Alwaght- Iran has strongly condemned a Thursday night terrorist attack in France’s Nice, where a truck loaded with weapons and hand grenades plowed through a crowd celebrating Bastille Day and killing at least 84 people.
Iran's Foreign Ministry Spokesman Bahram Qassemi released a statement on Friday, expressing deep regret for the incident. “As we have mentioned several times, terrorism is an ominous phenomenon that will be eradicated only with international cooperation and consensus,” he stressed.
Qassemi underlined that any “negligence or double standards” on battling terrorism is condemned and will be doomed to failure.
Lebanon’s Hezbollah resistance movement also condemned ‘the terrorist crime which targeted the innocent civilians in the French city the night before and claimed scores of victims.’
In a statement, Hezbollah considered that the crime is a new a chapter of the worldwide terror which does not distinguish between races, ages and religions, but aims to strike the entire humanity.
Hezbollah pointed out that the terrorist attacks witnessed in the Western countries are not different from those which hit the West Asia (Middle East).
This lays on the entire world the responsibility for uprooting terrorism and eradicating the channels which support it financially and politically and justify it under the pretext of false religious beliefs in order to carry out the schemes of some Western and Arab countries, the statement added.
Leading Muslim scholars and Arab leaders on Friday also condemned a truck attack that killed at least 84 revelers in the Mediterranean resort of Nice on France's national holiday.
Leading Islamic centre of learning in Egypt, Al-Azhar, said the "vile terrorist attack" contradicted Islam and called for "uniting efforts to defeat terrorism and rid the world of its evil."
Prominent Egyptian Muslim cleric Shawki Allam condemned the assailant as an "extremist."
"People who commit such ugly crimes are corrupt of the earth, and follow in the footsteps of Satan... and are cursed in this life and in the hereafter."
Arab League chief Ahmed Abul Gheit denounced the "craven terrorist attack," his spokesman said.
Tunisia said that the attacker, who police said held joint French-Tunisian citizenship, had committed an act of "extreme cowardice" and expressed solidarity with France against the "scourge of terrorism."
Palestinian Islamic Resistance Movement, Hamas also condemned the Bastille Day attack in Nice.
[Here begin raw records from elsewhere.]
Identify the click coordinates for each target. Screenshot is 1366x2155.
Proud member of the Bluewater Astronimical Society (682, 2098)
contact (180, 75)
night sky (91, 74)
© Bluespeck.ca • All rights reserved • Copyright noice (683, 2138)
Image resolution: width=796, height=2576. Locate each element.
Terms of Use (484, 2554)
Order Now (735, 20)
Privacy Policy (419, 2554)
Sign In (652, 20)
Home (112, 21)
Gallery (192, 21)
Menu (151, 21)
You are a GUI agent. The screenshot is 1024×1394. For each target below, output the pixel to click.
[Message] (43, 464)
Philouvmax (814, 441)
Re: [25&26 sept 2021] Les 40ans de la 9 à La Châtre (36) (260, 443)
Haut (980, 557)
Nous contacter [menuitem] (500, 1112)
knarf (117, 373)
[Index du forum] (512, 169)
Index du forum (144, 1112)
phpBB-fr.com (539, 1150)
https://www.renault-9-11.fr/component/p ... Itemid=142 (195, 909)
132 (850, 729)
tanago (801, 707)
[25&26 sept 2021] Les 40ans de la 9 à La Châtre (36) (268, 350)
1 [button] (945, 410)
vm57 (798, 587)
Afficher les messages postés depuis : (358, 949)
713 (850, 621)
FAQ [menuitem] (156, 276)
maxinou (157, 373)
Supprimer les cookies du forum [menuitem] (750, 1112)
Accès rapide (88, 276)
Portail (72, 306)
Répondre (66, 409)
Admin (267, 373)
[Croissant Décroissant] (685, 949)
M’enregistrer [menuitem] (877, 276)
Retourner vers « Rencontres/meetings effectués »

Hamas offered its condolences to the casualties’ families, reiterating the group’s firm denunciation of such acts of "terrorism and extremism". “We know how it feels like to be stung by terrorism. The Palestinians have been suffering from Israeli terrorism for dozens of years,” the statement read.
At least 84 people were killed when, a French-Tunisian criminal well known to the police, rammed a truck through a crowd of thousands celebrating Bastille Day on the French Riviera on Thursday evening. Scores more were wounded, some of them critically with the toll expected to rise.